With the Modern Library publication in August of Frederick Exley's A Fan's Notes, the small but vocal constituency supporting Exley's first novel has been vindicated. Like another recent Modern Library edition, Fear and Loathing in Las Vegas, A Fan's Notes presents a picture of America not as we wish to see it, but as it really is: a conformist society that does not easily tolerate dissent and certainly doesn't encourage the free spirit. Exley's autobiographical narrator, a brilliant misfit of Nabokovian proportions, is one of the truly unforgettable characters in contemporary literature, and an individual whose struggles remain as poignant today as they were in 1968 when the novel was published.

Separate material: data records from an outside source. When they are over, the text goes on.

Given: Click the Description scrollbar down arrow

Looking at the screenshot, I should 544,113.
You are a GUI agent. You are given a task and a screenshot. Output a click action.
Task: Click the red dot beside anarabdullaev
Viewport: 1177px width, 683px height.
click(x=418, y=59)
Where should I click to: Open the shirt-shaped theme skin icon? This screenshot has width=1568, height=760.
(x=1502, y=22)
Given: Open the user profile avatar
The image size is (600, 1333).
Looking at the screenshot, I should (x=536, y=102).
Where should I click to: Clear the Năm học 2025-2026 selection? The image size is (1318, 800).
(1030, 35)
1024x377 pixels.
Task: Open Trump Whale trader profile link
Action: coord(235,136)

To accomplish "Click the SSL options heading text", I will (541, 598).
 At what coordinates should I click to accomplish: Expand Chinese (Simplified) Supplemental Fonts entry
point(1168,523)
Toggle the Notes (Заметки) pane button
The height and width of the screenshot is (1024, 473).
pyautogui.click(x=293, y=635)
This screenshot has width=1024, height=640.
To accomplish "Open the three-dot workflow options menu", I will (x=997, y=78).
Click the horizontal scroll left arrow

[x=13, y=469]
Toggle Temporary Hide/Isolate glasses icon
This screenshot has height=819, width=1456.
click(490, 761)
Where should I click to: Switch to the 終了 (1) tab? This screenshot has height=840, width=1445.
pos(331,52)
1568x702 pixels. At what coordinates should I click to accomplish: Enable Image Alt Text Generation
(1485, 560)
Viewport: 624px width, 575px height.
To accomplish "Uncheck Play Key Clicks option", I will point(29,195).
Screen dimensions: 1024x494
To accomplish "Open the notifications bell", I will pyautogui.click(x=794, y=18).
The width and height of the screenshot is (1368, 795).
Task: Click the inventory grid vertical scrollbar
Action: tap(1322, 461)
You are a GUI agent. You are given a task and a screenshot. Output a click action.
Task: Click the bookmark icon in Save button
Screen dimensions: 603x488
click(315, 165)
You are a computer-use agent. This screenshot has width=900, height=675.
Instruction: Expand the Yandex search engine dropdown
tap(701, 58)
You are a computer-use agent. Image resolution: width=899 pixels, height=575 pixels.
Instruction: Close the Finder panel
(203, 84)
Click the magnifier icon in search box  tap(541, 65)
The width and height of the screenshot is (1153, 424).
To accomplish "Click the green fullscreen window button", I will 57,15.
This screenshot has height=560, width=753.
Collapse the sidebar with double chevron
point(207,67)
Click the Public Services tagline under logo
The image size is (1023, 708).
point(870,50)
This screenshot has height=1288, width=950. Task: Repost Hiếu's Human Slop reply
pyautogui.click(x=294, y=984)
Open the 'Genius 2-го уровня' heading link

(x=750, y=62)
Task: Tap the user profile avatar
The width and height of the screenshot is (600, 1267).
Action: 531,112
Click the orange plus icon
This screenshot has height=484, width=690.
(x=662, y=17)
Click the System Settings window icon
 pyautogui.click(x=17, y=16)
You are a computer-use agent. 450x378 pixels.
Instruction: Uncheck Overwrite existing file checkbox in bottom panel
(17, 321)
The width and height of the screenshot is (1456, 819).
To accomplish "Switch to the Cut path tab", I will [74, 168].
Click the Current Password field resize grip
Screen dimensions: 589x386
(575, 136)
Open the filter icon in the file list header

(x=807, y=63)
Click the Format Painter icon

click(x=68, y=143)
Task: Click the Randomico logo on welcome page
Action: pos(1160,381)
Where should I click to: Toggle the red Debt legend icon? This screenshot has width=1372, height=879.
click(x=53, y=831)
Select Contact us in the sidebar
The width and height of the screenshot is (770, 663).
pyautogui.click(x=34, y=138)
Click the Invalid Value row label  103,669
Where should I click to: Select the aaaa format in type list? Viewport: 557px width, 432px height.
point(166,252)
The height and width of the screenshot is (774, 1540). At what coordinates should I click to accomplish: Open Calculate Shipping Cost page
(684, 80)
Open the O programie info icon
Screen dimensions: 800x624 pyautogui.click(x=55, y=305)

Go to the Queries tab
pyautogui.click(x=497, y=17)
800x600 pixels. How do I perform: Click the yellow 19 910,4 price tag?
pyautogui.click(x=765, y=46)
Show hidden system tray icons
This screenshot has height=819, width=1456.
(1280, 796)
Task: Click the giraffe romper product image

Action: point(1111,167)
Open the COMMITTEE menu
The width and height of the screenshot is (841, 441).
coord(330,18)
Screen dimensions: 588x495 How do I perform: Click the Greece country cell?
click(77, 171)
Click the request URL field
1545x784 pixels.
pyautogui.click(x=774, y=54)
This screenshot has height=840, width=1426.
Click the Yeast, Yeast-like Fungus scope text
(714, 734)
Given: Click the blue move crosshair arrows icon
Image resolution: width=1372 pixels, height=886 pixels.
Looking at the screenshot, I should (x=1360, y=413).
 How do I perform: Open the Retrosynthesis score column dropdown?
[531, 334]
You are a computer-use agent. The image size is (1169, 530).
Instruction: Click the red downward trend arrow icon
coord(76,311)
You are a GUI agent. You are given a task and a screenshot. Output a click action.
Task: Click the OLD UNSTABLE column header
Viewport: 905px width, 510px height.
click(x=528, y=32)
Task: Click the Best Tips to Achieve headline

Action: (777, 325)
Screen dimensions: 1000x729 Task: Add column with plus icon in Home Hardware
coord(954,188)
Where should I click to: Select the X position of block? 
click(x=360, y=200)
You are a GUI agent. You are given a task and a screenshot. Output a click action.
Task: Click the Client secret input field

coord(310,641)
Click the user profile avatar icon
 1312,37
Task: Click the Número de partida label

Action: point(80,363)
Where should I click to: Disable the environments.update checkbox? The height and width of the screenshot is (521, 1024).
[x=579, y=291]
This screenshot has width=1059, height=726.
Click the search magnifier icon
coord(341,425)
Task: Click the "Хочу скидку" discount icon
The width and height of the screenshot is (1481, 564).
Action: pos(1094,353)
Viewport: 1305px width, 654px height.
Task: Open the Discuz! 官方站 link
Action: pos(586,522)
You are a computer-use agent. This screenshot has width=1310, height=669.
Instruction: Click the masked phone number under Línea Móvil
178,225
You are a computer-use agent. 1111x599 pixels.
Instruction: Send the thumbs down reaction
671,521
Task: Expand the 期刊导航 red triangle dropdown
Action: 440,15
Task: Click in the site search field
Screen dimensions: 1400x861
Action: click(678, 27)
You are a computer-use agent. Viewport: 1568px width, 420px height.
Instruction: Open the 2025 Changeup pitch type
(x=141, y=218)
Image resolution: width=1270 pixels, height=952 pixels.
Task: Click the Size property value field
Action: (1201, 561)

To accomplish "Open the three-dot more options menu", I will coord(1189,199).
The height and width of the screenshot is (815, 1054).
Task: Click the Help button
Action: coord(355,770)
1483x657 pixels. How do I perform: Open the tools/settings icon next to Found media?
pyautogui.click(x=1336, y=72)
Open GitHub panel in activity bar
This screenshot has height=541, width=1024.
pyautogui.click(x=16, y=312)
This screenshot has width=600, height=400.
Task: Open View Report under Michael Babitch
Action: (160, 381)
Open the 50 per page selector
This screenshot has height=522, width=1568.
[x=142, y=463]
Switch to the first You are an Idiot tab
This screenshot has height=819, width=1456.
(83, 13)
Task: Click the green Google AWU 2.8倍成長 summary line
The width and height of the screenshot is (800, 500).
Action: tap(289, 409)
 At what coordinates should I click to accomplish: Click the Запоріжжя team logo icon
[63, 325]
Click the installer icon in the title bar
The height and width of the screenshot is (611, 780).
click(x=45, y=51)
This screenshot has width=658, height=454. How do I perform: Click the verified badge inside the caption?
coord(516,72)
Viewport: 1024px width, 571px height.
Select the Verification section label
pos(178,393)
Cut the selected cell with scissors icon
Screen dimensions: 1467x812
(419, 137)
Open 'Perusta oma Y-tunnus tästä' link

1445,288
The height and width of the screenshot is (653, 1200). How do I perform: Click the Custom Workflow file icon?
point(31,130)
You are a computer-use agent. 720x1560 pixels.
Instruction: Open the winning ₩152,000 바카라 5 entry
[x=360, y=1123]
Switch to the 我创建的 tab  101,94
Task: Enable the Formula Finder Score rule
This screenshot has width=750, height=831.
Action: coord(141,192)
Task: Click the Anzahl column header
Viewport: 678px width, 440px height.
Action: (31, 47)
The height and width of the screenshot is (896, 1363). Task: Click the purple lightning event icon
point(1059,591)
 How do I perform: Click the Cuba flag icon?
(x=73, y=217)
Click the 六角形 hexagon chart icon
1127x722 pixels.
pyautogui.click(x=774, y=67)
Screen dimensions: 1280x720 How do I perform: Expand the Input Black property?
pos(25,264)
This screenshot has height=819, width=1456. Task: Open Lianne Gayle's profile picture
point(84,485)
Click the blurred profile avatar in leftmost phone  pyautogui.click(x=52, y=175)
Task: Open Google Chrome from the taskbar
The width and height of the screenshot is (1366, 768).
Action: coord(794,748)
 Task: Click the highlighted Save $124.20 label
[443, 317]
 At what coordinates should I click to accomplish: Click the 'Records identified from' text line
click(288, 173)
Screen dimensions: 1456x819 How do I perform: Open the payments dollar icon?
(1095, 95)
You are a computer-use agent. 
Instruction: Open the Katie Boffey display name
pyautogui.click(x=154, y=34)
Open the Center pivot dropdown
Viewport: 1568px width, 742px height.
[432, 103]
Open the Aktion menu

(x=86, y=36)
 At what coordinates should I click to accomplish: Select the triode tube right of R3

Which leads to the next question: is A Fan's Notes indeed a novel? Jonathan Yardley, book critic and author of a new biography of Exley, in his introduction to the Modern Library edition, says no. "These days, as the memoir reigns supreme in publishing, it is easy to forget that, even ten years ago, a memoir was considered a literary dead property - something to be done at the end of a career, not the beginning, and without high hopes for sales or critical attention." It is Yardley's contention, and it seems reasonable, that A Fan's Notes was written as nonfiction and, only at the insistence of a publisher worried about lawsuits, retooled as a novel: a name changed here, some dates and places tweaked there, and, best of all, a transparent disclaimer inserted by Exley himself. Hence we have the author politely asking, "to be judged as a writer of fantasy," while we read about the events that "bear similarity to those of that long malaise, my life..." Don't believe it. A Fan's Notes is Exley's life, and it is a life of tragedy and comedy in equal proportion, a uniquely American life composed in absolutely honest and extraordinary prose. A stamp of approval from the Modern Library is a ticket into the pantheon, and that is good news for readers everywhere. This book is heartbreaking, funny, and beautiful. It deserves to be read.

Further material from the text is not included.